Boston's new parking meters will accept credit cards again

December 1, 2006 03:59 PM E-mail| |Comments ()| Text size +

Boston's new parking meters on Newbury Street will soon start accepting credit and debit cards again, and this time there won't be a $2 minimum charge.

City officials said the meters will be reprogrammed by mid-December to bring them into compliance with credit card rules that bar merchants from requiring minimum payments.

Once the changes are made, credit and debit card customers will be able to select whatever amount of time they want to buy, anything from 25 cents to $2. The $1 minimum charge for customers paying with dollar bills will remain in effect.

Thomas Tinlin, Boston’s transportation commissioner, said he did not know what the city pays in credit card transaction fees, but he said any reduction in income from eliminating the minimum payment requirement would be more than offset by lower repair and service costs associated with the new meters.

The new meters have failed to work less than 1 percent of the time, city officials say, compared to 25 percent with the old meters. Tinlin also said Chicago allows drivers to charge whatever amount of time they want at city meters and less than 1 percent charge 25 cents.

He also said early tests of alternative meters in Boston allowed drivers to charge whatever amount of time they wanted, and nearly all purchased the maximum amount.

Kelsey Kirk Hambley of Boston, who had difficulty with the new meters when she first used them, said she was "pleasantly surprised" by how quickly the city responded to the problem.

"If my number of parking tickets is any indication of things to come, there’s no danger of losing revenue," she said.

Boston officials discontinued the credit and debit card payment option on Nov. 21, after the Globe reported that the minimum payment requirement appeared to violate Visa and MasterCard rules. The new meters were installed Oct. 19 on a four-block stretch of Newbury Street between Arlington and Exeter. Each of the 23 pay-and-display meters covers seven spaces, replacing 162 single-space meters.

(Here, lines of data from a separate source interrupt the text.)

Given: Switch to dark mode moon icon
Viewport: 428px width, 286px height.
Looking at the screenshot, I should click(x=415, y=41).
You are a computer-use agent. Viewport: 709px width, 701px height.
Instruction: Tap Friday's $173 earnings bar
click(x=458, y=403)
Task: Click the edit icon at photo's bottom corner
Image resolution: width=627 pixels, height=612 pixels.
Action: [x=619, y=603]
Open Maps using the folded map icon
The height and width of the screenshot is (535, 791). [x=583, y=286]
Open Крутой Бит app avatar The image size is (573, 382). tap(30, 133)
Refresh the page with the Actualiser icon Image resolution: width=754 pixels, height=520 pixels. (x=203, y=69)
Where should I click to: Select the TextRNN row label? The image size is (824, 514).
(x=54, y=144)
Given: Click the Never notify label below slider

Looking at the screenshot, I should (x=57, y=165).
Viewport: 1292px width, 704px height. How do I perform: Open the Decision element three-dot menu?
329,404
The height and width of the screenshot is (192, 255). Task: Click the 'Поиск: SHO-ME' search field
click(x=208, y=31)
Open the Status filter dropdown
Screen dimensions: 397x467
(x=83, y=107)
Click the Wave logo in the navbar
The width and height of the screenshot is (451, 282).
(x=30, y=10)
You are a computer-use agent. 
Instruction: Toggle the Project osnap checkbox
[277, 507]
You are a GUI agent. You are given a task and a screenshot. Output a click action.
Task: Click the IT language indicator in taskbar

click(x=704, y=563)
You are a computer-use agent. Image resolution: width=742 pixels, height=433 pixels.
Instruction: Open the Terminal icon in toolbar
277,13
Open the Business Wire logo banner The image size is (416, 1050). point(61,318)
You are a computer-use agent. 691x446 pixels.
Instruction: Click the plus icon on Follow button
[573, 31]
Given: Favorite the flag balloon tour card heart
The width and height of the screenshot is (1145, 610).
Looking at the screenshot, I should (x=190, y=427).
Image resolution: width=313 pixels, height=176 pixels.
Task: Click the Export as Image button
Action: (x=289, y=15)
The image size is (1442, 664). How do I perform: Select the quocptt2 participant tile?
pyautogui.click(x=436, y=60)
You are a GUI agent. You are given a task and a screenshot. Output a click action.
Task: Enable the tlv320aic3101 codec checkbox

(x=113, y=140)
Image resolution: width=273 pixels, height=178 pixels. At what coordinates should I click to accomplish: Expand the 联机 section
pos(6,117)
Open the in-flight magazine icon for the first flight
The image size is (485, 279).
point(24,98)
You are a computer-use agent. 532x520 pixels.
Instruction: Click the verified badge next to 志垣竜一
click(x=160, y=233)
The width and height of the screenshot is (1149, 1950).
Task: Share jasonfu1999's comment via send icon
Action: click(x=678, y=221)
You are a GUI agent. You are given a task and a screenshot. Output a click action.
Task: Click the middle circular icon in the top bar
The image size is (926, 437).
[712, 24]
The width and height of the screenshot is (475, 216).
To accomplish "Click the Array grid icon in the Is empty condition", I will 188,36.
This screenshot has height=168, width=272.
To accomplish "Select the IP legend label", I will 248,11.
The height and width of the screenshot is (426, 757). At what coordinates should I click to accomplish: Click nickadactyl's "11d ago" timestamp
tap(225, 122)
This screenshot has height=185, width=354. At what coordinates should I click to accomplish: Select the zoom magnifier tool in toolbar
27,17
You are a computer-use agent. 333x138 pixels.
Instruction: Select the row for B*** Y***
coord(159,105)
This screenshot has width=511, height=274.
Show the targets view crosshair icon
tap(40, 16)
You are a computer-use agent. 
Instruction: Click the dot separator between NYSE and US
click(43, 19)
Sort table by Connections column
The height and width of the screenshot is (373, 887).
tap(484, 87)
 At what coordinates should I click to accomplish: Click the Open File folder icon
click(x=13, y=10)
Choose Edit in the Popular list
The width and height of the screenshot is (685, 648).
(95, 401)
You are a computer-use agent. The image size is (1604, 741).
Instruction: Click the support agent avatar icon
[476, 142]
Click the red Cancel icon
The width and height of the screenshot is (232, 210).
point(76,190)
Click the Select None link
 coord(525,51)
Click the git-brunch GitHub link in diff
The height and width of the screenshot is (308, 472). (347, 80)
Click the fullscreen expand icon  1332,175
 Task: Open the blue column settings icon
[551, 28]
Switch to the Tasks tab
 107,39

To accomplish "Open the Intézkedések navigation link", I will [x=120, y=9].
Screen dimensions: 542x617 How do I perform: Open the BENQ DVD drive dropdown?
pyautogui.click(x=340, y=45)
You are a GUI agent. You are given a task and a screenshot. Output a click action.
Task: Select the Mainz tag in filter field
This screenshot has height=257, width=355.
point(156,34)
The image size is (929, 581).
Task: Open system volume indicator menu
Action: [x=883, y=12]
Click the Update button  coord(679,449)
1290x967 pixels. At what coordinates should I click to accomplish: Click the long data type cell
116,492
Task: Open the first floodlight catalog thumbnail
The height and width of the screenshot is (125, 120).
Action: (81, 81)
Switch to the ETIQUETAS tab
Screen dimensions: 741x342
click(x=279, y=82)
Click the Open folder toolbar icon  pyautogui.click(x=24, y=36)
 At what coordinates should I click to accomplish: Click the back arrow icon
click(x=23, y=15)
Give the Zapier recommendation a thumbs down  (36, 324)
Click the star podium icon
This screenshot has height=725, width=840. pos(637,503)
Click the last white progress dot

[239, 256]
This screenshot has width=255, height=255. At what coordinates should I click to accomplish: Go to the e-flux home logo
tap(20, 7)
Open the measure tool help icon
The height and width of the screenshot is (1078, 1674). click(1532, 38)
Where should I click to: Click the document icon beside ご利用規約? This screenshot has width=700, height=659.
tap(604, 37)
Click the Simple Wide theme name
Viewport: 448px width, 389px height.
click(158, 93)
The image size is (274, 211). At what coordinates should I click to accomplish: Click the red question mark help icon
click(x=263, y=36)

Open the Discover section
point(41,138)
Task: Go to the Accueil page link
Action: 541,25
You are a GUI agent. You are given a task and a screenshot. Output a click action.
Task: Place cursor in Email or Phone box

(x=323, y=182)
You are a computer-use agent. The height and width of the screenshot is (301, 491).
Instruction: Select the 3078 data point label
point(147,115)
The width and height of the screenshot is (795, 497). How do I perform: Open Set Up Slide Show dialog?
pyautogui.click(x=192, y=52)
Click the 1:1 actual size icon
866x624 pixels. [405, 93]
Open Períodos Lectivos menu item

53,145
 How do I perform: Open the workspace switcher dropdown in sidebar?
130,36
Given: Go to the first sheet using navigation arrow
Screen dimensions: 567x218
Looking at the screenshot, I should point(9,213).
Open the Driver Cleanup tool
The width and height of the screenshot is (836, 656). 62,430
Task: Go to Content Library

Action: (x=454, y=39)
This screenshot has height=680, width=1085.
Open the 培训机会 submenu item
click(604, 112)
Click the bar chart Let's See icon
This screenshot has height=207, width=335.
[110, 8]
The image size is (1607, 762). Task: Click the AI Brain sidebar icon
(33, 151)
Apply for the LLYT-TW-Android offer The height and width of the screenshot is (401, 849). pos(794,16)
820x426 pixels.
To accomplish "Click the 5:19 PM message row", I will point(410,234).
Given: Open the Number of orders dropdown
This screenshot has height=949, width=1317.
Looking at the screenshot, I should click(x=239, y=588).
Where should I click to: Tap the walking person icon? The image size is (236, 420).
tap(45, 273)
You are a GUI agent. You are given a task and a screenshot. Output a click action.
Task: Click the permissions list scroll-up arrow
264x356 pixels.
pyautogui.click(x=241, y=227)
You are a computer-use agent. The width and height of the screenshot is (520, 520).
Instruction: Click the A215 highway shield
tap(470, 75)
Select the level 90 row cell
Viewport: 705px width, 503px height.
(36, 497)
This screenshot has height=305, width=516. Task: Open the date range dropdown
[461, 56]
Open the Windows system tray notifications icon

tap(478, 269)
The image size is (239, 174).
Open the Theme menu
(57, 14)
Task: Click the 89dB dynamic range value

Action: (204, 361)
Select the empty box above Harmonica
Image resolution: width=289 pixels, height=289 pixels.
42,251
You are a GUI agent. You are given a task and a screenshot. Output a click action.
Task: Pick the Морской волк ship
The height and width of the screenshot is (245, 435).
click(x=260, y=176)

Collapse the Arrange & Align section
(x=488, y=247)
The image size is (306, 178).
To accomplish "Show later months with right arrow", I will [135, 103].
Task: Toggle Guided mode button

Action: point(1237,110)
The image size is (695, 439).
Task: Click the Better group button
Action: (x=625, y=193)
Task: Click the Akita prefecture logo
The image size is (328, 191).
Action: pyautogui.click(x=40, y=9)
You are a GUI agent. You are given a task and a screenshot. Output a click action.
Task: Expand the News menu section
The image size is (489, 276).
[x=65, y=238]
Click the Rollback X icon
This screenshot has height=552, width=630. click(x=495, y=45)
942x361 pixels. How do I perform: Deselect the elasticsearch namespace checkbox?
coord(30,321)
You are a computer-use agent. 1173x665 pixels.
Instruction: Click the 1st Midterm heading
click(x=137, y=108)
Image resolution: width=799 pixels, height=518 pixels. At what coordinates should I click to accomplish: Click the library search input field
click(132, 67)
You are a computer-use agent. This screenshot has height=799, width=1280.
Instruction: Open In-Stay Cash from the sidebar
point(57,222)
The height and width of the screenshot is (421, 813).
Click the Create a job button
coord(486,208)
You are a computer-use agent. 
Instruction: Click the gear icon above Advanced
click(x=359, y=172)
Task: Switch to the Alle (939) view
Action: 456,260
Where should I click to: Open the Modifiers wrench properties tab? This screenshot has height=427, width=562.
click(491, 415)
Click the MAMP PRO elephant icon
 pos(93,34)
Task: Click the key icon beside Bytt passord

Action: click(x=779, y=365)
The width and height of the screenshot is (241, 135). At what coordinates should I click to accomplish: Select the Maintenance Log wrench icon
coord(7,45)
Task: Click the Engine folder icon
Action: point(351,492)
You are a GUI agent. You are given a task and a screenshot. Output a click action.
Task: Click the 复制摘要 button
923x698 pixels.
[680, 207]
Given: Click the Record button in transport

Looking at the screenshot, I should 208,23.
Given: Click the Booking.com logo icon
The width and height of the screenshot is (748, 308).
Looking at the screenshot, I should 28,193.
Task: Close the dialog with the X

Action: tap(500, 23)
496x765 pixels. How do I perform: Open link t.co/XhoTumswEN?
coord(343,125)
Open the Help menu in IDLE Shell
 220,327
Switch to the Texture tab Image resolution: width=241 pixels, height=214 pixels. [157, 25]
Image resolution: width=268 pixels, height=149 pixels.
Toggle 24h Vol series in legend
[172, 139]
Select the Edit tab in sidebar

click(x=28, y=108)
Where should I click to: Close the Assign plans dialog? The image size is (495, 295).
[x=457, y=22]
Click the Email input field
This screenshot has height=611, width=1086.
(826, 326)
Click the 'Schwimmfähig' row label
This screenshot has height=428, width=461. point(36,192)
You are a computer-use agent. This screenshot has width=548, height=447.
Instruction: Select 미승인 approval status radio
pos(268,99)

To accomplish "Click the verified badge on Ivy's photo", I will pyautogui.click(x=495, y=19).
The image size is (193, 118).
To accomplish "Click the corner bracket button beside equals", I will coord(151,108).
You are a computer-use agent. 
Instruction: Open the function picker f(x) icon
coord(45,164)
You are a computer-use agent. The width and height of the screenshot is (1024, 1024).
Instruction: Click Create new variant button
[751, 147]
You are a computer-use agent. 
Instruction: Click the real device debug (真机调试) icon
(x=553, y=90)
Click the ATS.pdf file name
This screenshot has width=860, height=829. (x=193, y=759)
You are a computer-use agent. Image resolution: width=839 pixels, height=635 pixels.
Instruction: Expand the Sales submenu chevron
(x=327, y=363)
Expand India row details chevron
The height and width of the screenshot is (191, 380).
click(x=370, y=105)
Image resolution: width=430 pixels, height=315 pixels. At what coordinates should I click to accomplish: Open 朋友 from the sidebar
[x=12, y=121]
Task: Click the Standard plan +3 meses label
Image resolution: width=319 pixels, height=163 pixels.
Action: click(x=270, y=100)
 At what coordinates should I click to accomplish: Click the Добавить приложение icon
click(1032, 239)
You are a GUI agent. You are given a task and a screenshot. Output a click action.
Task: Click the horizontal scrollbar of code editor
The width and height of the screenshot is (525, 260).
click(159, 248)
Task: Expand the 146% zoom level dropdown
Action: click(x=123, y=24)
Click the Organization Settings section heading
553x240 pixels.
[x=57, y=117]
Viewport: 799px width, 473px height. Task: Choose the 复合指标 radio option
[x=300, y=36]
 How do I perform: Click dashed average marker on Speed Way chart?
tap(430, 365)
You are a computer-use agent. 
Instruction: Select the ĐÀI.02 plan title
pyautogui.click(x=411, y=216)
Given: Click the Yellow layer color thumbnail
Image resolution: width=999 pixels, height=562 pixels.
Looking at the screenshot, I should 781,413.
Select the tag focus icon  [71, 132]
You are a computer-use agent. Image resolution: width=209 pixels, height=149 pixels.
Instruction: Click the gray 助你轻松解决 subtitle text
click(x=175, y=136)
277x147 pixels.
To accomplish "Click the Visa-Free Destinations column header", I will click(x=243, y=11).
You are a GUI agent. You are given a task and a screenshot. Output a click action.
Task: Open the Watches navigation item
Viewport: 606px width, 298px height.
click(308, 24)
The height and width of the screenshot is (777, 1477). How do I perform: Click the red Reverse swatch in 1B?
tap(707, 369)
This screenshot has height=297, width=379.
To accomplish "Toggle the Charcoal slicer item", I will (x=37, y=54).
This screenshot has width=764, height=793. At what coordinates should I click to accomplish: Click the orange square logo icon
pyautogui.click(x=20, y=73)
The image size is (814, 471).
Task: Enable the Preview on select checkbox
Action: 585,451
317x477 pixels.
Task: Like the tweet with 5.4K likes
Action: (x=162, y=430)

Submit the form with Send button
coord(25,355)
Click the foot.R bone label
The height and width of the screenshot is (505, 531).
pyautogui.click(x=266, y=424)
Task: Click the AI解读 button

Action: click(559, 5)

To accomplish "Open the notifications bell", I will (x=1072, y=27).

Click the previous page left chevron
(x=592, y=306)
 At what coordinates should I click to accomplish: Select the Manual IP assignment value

On a per space basis, city officials said, the new meters have brought in at least 34 percent more revenue than the old ones. The new meters accept quarters, dollar coins, dollar bills, and credit and debit cards.

City officials say there have been few complaints about the new meters, but drivers interviewed by the Globe last month have grumbled about the $2 minimum with credit cards, the inability to piggyback on the unused time of previous users and problems getting the machines to accept dollar bills.

Under its contract with Parkeon Inc., the meter’s manufacturer, the city can purchase 1,000 meters over the next three years, with the first 25 costing $7,219 apiece and the remainder costing $10,000 apiece. The city collected a record $10 million in parking meter revenue last year.